Problem to solve |
Reproduce the rows verbatim, from the first line of the rows through the line holding "I want to click on x-tick-label: 12, so", both ends included.

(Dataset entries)
=====

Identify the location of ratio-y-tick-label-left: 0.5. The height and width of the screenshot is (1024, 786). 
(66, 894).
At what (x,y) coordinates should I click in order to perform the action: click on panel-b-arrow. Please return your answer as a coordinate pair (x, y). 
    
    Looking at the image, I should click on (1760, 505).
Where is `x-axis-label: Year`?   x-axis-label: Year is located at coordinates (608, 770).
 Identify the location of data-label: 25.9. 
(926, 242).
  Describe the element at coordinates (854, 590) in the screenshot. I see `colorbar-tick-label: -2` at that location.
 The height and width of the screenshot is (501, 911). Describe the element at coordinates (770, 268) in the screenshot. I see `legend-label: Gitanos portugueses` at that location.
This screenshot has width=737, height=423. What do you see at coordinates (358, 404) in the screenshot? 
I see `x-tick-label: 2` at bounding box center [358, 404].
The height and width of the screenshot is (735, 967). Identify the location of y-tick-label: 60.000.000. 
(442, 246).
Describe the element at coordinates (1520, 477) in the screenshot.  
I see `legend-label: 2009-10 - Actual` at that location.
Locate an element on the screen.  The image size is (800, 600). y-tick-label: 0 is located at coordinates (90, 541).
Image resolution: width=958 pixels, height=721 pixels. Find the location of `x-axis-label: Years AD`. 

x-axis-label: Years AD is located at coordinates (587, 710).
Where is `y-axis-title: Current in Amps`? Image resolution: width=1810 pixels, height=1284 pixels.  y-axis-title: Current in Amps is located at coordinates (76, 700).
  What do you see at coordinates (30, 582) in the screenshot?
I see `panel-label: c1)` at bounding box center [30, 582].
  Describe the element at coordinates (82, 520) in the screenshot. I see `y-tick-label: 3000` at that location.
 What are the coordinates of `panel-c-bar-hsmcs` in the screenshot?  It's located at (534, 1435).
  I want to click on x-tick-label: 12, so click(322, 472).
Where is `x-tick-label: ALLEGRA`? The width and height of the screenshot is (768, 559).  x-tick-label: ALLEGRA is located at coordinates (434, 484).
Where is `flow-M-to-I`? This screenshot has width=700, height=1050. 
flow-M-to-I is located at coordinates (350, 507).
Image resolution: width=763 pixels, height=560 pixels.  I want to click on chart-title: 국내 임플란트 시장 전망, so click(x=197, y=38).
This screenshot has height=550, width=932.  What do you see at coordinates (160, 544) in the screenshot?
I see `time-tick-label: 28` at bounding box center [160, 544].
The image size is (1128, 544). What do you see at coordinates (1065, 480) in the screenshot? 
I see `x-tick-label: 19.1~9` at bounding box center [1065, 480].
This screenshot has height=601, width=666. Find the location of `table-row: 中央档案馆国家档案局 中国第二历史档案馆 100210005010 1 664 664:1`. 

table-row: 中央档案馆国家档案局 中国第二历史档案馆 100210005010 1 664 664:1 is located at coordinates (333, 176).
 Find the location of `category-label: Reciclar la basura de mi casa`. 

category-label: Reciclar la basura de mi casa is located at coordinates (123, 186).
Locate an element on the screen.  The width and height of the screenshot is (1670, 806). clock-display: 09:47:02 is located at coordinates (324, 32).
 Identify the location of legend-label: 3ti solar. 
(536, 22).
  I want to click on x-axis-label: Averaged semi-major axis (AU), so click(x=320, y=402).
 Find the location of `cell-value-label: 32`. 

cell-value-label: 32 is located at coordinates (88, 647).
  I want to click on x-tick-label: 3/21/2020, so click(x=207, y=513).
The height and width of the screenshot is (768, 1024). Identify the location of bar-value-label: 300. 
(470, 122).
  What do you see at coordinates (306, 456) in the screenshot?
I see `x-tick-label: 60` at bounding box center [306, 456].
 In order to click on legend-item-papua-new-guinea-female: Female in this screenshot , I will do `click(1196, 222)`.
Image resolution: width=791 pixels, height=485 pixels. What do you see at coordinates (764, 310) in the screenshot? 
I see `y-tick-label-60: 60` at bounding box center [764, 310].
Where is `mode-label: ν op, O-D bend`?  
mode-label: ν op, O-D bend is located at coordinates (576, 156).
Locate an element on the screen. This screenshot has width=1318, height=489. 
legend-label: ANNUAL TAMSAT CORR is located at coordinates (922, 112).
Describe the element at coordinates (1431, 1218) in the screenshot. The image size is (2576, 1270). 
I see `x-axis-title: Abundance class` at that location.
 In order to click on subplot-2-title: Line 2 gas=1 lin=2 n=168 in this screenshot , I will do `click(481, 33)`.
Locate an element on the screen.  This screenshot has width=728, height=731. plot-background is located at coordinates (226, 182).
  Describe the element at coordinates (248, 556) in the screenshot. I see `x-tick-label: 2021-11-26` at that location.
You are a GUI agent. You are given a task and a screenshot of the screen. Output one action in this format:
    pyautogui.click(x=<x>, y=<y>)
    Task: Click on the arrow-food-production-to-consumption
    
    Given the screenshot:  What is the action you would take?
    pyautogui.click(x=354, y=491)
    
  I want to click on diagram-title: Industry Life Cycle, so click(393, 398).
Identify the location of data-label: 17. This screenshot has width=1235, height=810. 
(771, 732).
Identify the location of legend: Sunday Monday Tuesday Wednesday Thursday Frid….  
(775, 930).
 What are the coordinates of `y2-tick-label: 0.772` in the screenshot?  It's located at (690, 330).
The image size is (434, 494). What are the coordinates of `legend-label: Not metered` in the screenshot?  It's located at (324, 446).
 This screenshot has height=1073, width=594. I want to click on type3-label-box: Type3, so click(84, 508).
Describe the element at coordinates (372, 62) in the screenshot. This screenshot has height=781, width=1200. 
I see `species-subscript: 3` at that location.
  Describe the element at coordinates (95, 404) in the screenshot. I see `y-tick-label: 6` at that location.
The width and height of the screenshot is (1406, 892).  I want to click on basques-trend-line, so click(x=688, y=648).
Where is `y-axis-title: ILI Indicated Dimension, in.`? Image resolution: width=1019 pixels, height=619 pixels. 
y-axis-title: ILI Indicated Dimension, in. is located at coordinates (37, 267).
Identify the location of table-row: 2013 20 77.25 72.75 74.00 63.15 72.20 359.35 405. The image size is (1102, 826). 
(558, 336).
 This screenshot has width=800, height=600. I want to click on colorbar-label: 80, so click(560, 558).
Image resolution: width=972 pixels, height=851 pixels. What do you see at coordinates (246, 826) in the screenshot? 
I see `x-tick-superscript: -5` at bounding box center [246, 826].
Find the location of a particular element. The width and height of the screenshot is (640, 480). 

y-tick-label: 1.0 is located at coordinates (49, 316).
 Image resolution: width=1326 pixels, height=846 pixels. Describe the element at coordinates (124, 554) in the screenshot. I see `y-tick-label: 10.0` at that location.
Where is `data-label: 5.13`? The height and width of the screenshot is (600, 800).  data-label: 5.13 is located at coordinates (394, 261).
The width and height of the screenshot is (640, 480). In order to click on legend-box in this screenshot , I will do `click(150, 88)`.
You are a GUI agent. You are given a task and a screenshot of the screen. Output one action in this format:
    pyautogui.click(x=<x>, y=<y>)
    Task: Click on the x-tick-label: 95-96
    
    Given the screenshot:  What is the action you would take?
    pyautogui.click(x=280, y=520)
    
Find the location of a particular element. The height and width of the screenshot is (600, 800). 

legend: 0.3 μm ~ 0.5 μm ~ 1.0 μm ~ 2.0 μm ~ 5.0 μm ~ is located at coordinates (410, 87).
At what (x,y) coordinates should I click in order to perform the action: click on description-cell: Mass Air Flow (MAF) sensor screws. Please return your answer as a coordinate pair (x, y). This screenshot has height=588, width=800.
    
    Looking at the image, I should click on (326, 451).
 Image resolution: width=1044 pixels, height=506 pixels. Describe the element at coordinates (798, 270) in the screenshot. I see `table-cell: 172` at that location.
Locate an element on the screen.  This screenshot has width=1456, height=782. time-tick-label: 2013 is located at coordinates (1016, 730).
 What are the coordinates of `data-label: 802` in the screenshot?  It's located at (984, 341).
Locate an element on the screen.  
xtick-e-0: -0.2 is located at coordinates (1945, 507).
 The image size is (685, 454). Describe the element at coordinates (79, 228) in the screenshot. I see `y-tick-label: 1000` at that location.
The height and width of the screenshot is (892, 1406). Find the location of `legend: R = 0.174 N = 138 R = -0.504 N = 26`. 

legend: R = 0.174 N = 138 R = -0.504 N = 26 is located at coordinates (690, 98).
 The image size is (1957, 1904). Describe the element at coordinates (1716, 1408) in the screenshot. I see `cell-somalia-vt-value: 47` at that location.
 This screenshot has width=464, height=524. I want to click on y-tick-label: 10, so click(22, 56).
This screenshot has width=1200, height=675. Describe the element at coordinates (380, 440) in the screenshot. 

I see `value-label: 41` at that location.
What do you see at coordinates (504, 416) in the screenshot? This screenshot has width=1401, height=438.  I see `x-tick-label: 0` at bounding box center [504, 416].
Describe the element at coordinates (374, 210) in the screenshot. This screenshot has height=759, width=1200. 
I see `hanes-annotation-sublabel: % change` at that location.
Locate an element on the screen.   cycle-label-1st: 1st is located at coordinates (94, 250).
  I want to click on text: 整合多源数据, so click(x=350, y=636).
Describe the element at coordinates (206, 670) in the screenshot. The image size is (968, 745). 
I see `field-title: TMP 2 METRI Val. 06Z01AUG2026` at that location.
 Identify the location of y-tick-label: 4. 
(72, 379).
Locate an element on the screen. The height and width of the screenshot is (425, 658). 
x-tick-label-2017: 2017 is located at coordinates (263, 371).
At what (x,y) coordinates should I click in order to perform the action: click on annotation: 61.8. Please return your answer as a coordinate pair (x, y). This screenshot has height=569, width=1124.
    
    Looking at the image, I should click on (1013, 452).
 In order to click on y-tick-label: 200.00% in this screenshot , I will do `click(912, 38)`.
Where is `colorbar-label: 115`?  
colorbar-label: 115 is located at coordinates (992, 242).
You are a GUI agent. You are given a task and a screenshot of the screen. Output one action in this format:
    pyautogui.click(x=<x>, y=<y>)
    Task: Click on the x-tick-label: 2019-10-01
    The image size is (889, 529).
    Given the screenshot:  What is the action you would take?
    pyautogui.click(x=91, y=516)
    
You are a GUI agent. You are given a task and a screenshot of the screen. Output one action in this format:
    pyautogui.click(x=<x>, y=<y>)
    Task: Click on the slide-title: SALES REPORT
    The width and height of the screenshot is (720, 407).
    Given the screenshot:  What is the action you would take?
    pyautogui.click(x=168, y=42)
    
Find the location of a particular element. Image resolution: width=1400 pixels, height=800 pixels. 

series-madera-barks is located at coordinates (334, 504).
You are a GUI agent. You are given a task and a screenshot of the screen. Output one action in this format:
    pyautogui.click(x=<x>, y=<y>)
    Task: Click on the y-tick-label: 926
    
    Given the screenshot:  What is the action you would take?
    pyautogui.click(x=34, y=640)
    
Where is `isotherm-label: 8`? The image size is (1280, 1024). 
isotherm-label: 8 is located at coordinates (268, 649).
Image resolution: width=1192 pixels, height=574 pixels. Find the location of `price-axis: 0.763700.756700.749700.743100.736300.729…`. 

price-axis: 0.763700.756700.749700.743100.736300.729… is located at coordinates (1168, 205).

=====

Result |
Identify the location of ratio-y-tick-label-left: 0.5. The height and width of the screenshot is (1024, 786). 
(66, 894).
At what (x,y) coordinates should I click in order to perform the action: click on panel-b-arrow. Please return your answer as a coordinate pair (x, y). 
    
    Looking at the image, I should click on (1760, 505).
Where is `x-axis-label: Year`?   x-axis-label: Year is located at coordinates (608, 770).
 Identify the location of data-label: 25.9. 
(926, 242).
  Describe the element at coordinates (854, 590) in the screenshot. I see `colorbar-tick-label: -2` at that location.
 The height and width of the screenshot is (501, 911). Describe the element at coordinates (770, 268) in the screenshot. I see `legend-label: Gitanos portugueses` at that location.
This screenshot has width=737, height=423. What do you see at coordinates (358, 404) in the screenshot? 
I see `x-tick-label: 2` at bounding box center [358, 404].
The height and width of the screenshot is (735, 967). Identify the location of y-tick-label: 60.000.000. 
(442, 246).
Describe the element at coordinates (1520, 477) in the screenshot.  
I see `legend-label: 2009-10 - Actual` at that location.
Locate an element on the screen.  The image size is (800, 600). y-tick-label: 0 is located at coordinates (90, 541).
Image resolution: width=958 pixels, height=721 pixels. Find the location of `x-axis-label: Years AD`. 

x-axis-label: Years AD is located at coordinates (587, 710).
Where is `y-axis-title: Current in Amps`? Image resolution: width=1810 pixels, height=1284 pixels.  y-axis-title: Current in Amps is located at coordinates (76, 700).
  What do you see at coordinates (30, 582) in the screenshot?
I see `panel-label: c1)` at bounding box center [30, 582].
  Describe the element at coordinates (82, 520) in the screenshot. I see `y-tick-label: 3000` at that location.
 What are the coordinates of `panel-c-bar-hsmcs` in the screenshot?  It's located at (534, 1435).
  I want to click on x-tick-label: 12, so click(322, 472).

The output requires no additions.